Senator Jay Rockefeller, Chairman of the Senate Committee on Commerce, Science, and Transportation, today announced that Congress passed a bill he cosponsored to improve and expedite the commercial driver's license (CDL) application process for Armed Forces members and veterans. The Senate passed the bill on September 22 and the House passed it on September 28.
"This is great news, and we will finally be able to help members of our military put their training to good use after their service ends," said Rockefeller. "If they have received driving training in the military, certainly they are ready to drive here in the U.S. as commercial drivers. At the same time, our trucking industry is seeking more drivers to satisfy increasing demands so this bill should help create new jobs in West Virginia. In fact, I held a Commerce Committee hearing in West Virginia earlier this year which highlighted the need for drivers in the state particularly with the growth in the natural gas industry."
Additionally, today the West Virginia National Guard, the state Department of Education and Department of Transportation announced its National Guard Commercial Driver's License Pilot which is designed to help military personnel with experience driving large trucks and other equipment get their commercial drivers' licenses in a more cost-effective manner and more quickly. The program will also help address a growing truck driver shortage in West Virginia.
Rockefeller added, "It's also great to see that West Virginia is getting out ahead by starting its own pilot program to help members of the military from West Virginia, particularly members of our National Guard, qualify more easily for commercial drivers' licenses in the state. West Virginia's National Guard members are some of the best in the country, and this program will help them get good jobs when they finish their service, which they are already trained to do, while helping to fill a shortage of drivers in the state. This pilot program and the new legislation are win-wins for our men and women in uniform and the American economy."
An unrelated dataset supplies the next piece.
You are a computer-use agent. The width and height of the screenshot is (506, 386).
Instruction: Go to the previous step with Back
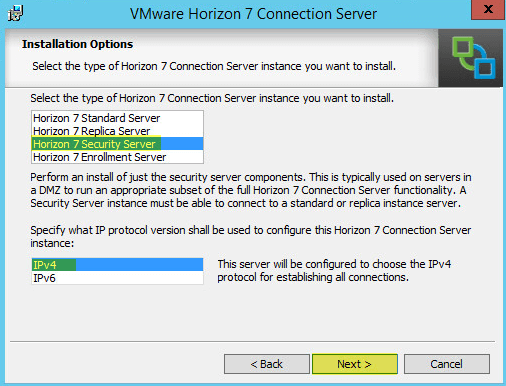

The bill eliminates a current-law hurdle that only allows veterans to obtain a license in their home state of record. Since many military personnel retain home states of record that differ from where they are actually stationed, it can be difficult for them to apply training received at their military installation to receiving a CDL they can use to obtain a civilian job following their service -- a problem alleviated by this bill.
Additionally, current and former members of the military who have experience driving heavy trucks during their service face unneeded delays in obtaining CDLs, which is a requirement for driving commercial motor vehicles in the civilian workforce. And, the trucking industry continues to be plagued by driver shortages, so expediting entry of safe, experienced drivers into the workforce is much needed.
Under the new provision, the Department of Transportation Secretary would be required to review the issue and come up with a plan for implementing an easier CDL process for veterans.